But the success didn’t last. By the end of 2022 the company was on the verge of liquidation as its costs spiralled, demand slowed and venture capital looked elsewhere. It was sold to Getir, a Turkish grocery delivery platform which means ‘Bring’ in English.


Getir became the undisputed king of Q-Commerce in Europe, but it’s domination of the market was still not enough to save it. Getir’s empire began to crumble in 2023 as the same factors which brought down Gorillas were quickly undermining the whole industry.


In early May of this year, Getir - once valued at over €10 billion - decided to retreat from all of its foreign markets, now solely operating in Turkey.
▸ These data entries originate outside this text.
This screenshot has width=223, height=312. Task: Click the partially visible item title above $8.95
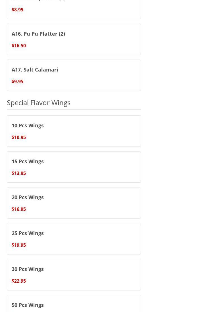click(x=38, y=1)

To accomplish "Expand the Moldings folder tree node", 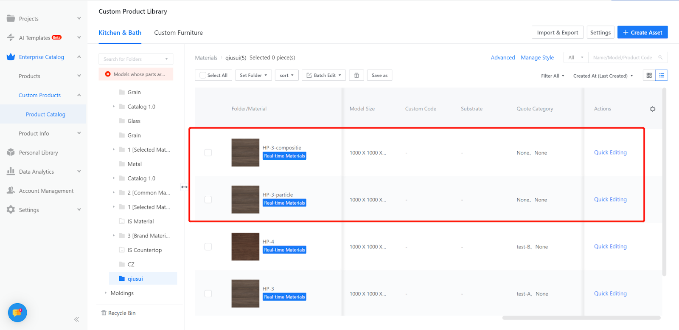I will (106, 293).
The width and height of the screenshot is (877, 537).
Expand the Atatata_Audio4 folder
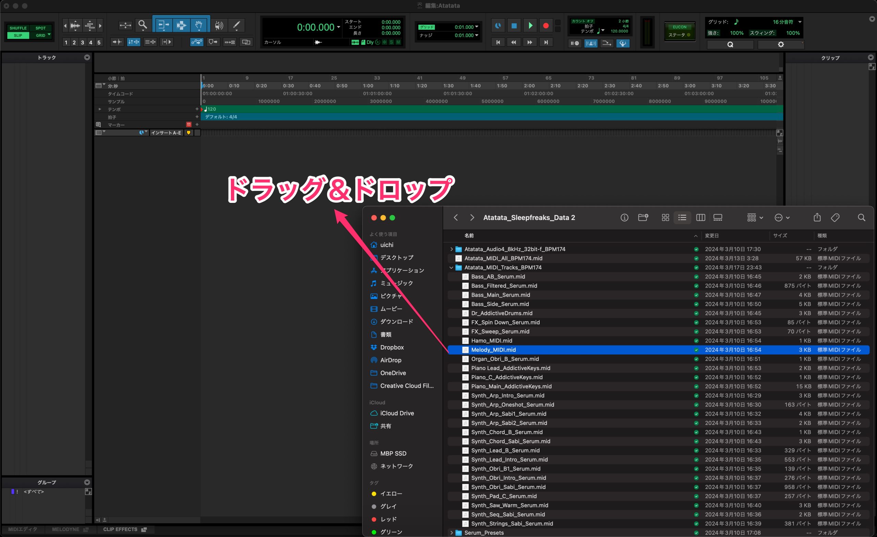[x=452, y=249]
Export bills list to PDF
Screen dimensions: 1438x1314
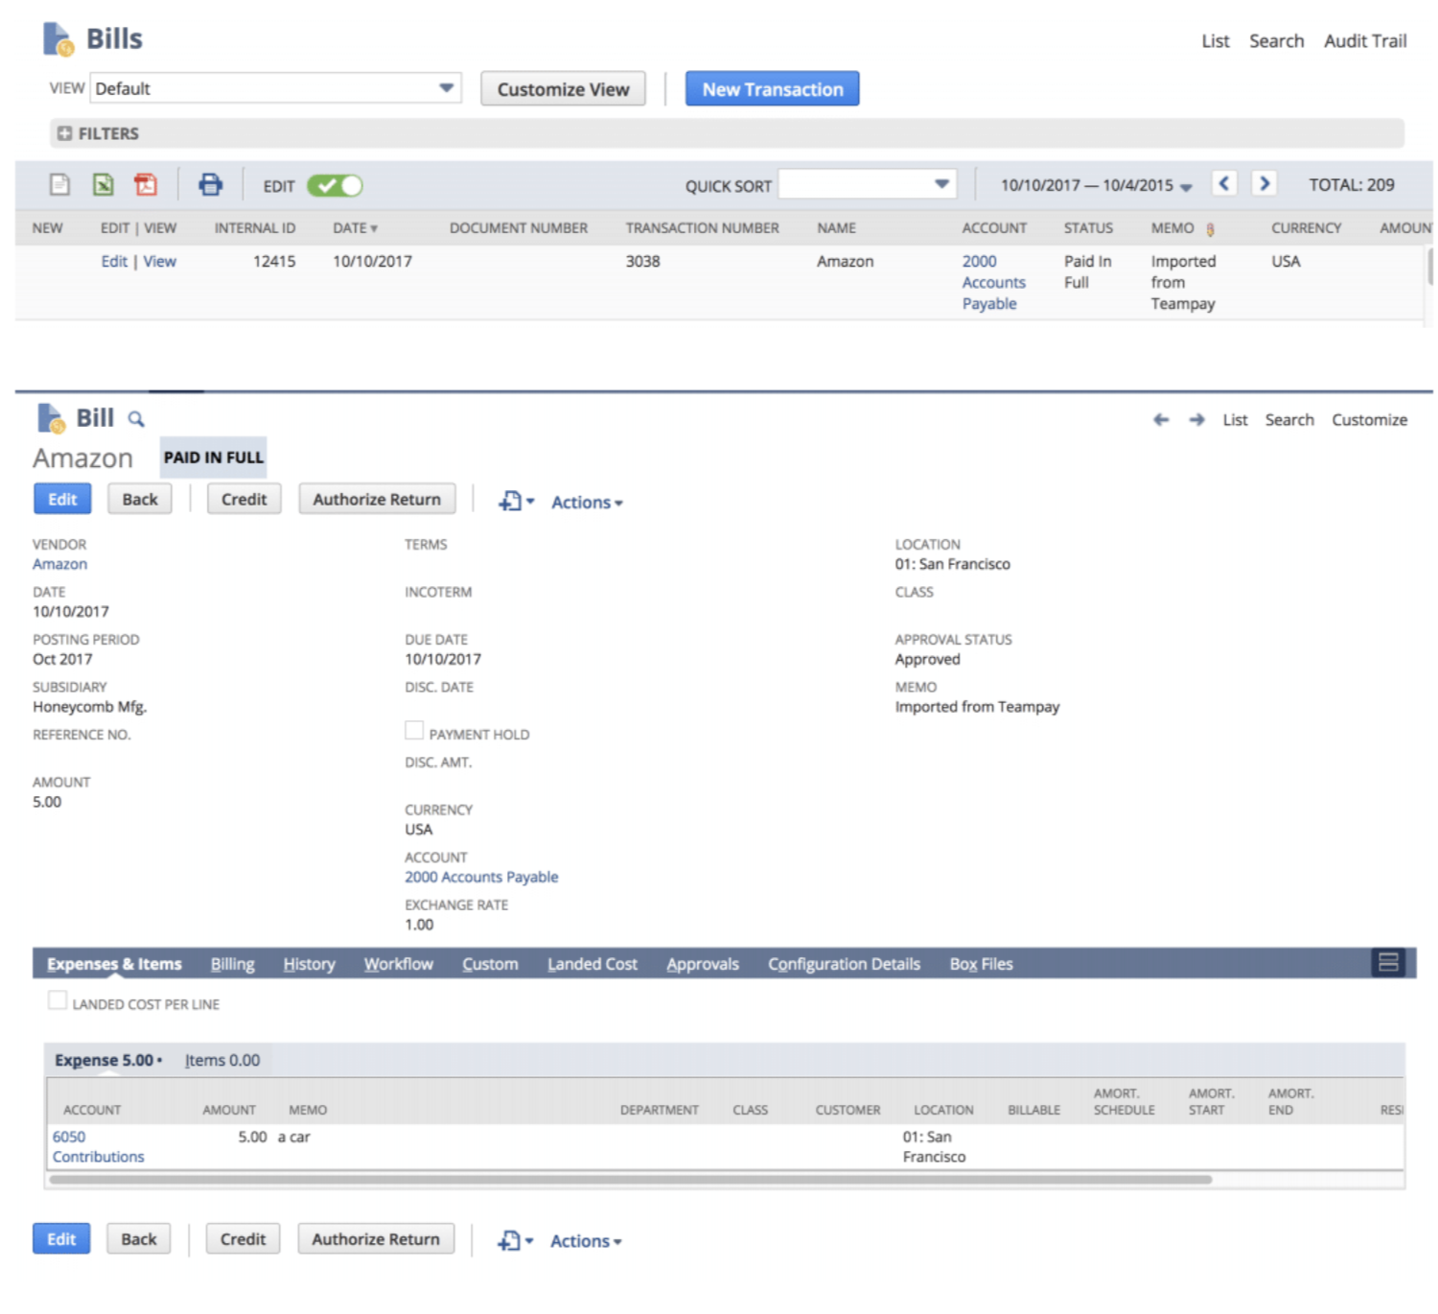(x=146, y=184)

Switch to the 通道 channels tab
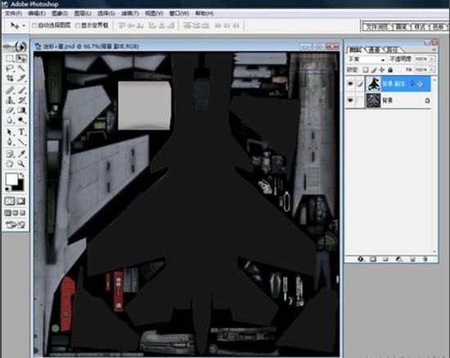tap(374, 50)

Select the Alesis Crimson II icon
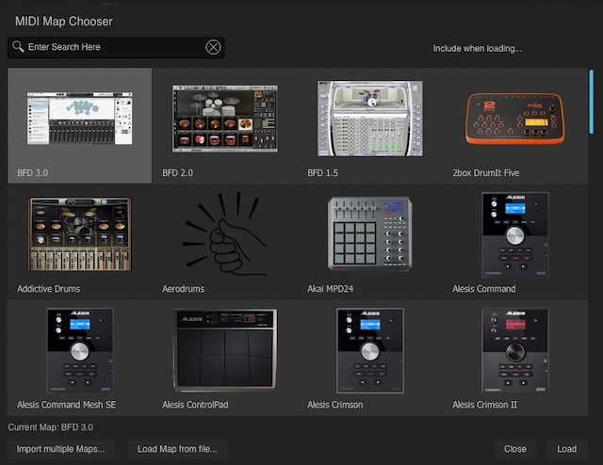[x=514, y=349]
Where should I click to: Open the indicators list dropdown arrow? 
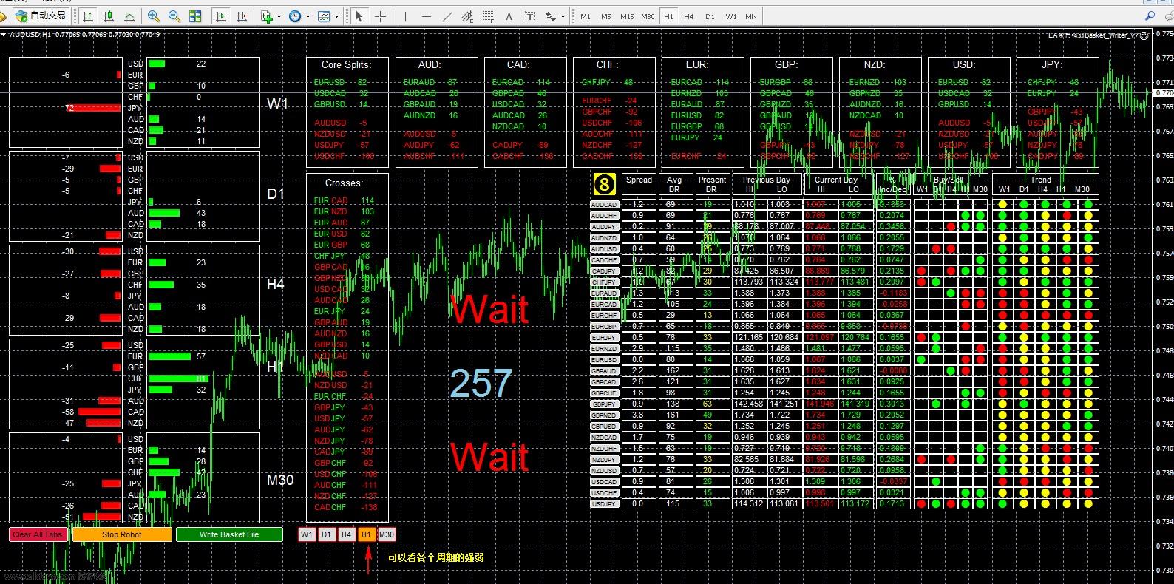279,16
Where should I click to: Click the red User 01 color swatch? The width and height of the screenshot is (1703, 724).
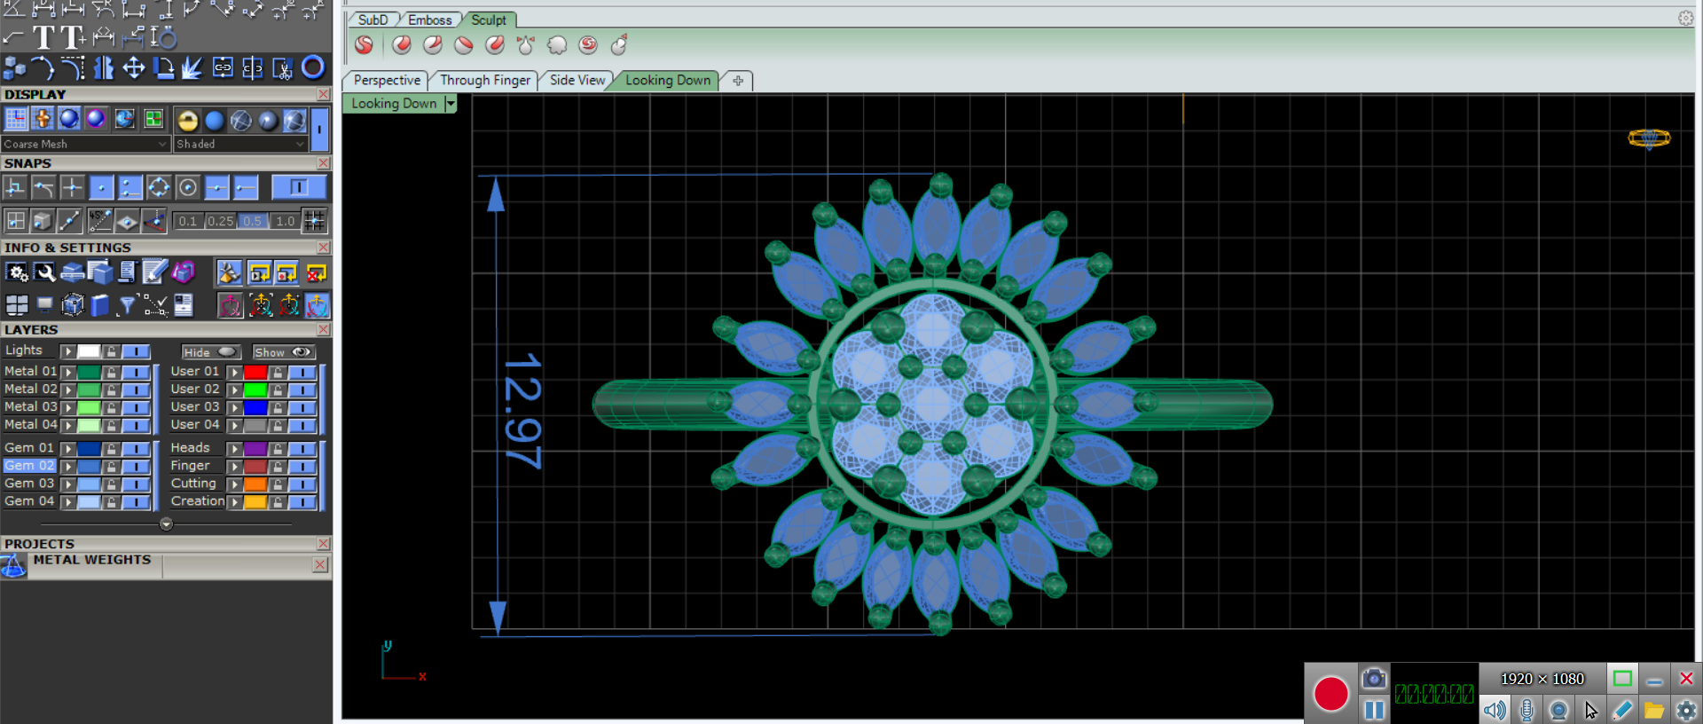(255, 372)
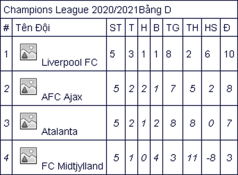Click the TG column header

click(173, 28)
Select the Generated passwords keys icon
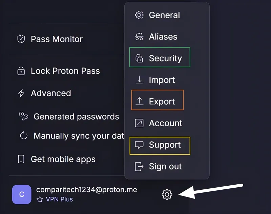Viewport: 271px width, 214px height. [x=23, y=116]
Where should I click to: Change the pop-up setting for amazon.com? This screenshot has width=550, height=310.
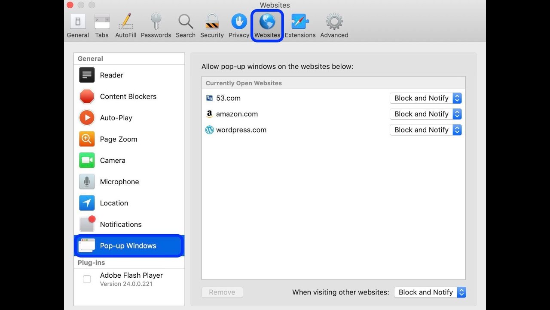pos(425,114)
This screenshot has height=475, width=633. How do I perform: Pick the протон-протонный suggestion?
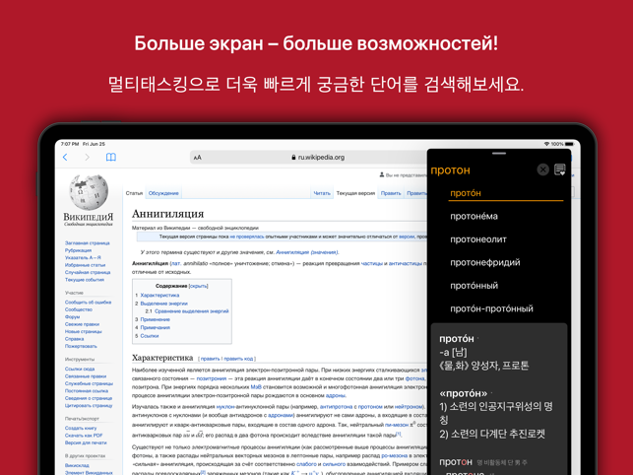(491, 308)
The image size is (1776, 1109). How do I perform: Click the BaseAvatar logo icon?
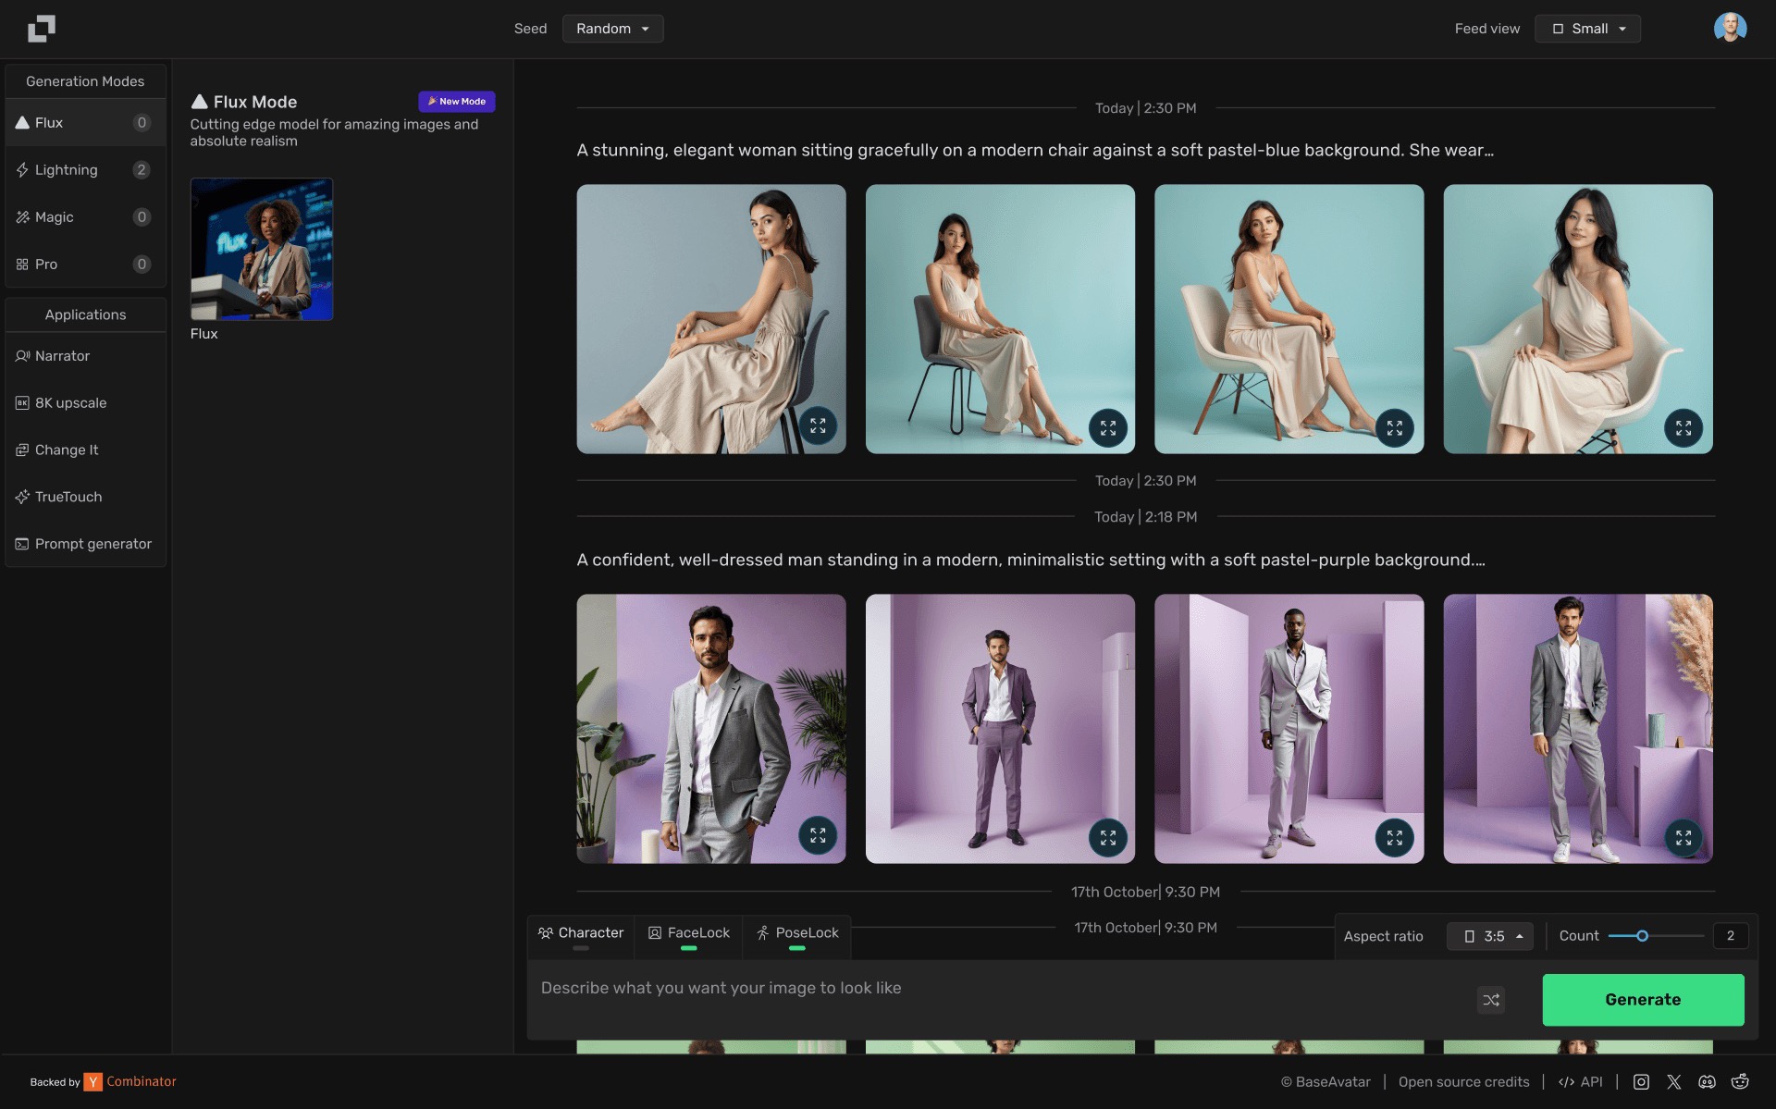(x=42, y=29)
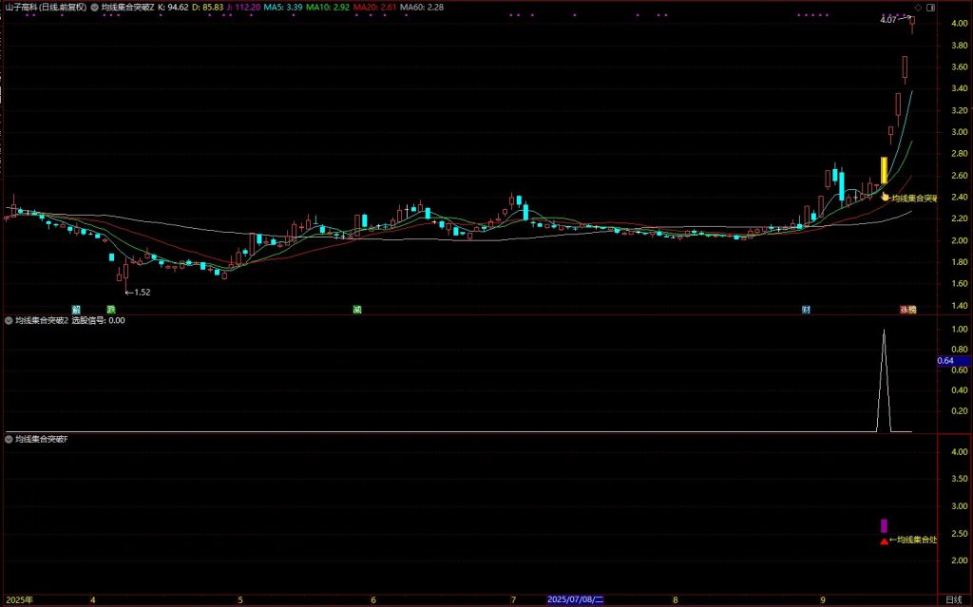
Task: Click the blue 财 event marker
Action: coord(806,309)
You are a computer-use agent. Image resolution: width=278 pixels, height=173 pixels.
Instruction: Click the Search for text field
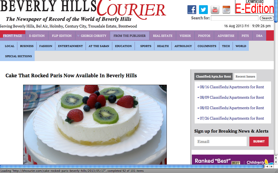click(x=235, y=18)
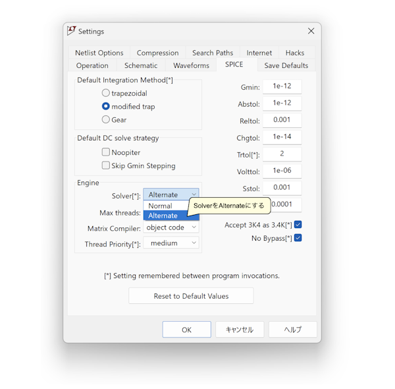Select the trapezoidal integration method

(106, 94)
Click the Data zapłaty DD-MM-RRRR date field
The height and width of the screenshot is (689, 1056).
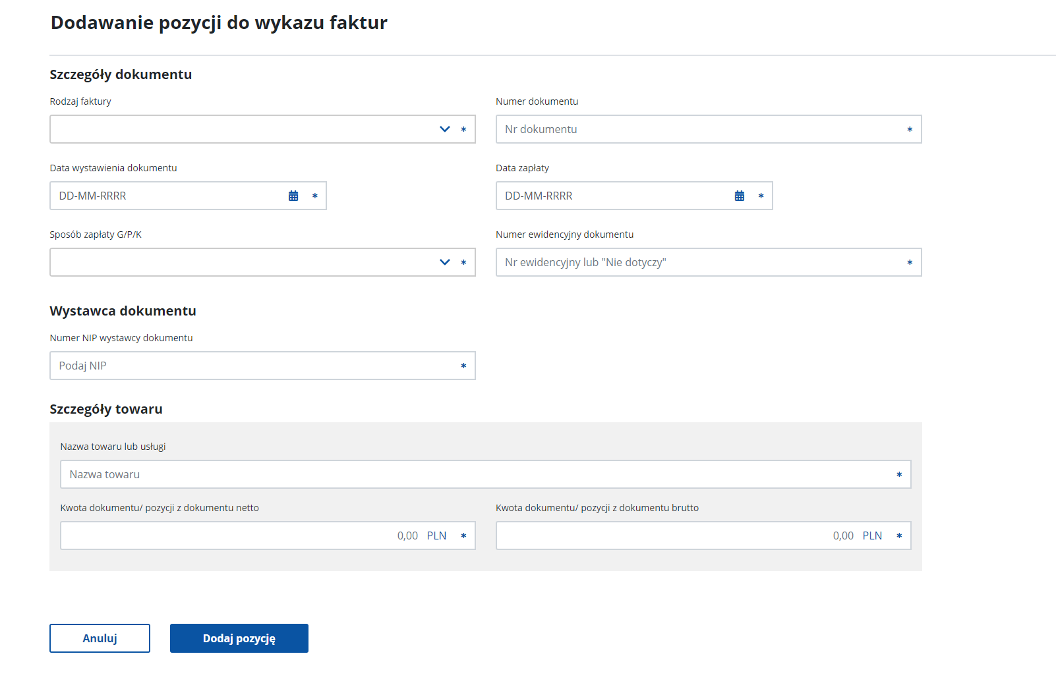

Getir’s decline signals the demise of the Q-Commerce specialist operator, a rise and fall that brought tens of thousands of workers into its orbit before just as quickly dispensing with almost all of them. 


What explains this rapid journey from boom to bust? To discuss this, I’m joined by three guests who have intricate knowledge of the app-based grocery delivery sector. 


Rachel Verdin is Research Fellow at the Digital Futures at Work Research Centre and author of ‘Back to the Dark Ages’, a report by the Foundation for European Progressive Studies on the grocery delivery sector. 


Harry Parfitt is a former Flink grocery delivery courier in Freiburg, Germany. Flink shut down their operations in Freiburg when Harry and his colleagues were on the brink of setting-up a Works’ Council there. Written your Masters’ thesis about it at the University of Frieburg 


Aju John hosted and produced the Delivery Charge podcast series, which looked at how platform workers are organising in India and Germany. A large part of the Delivery Charge series looked at grocery delivery organising in Berlin at Gorillas, Getir and Flink. 



03:28: Why has Europe’s grocery delivery sector collapsed?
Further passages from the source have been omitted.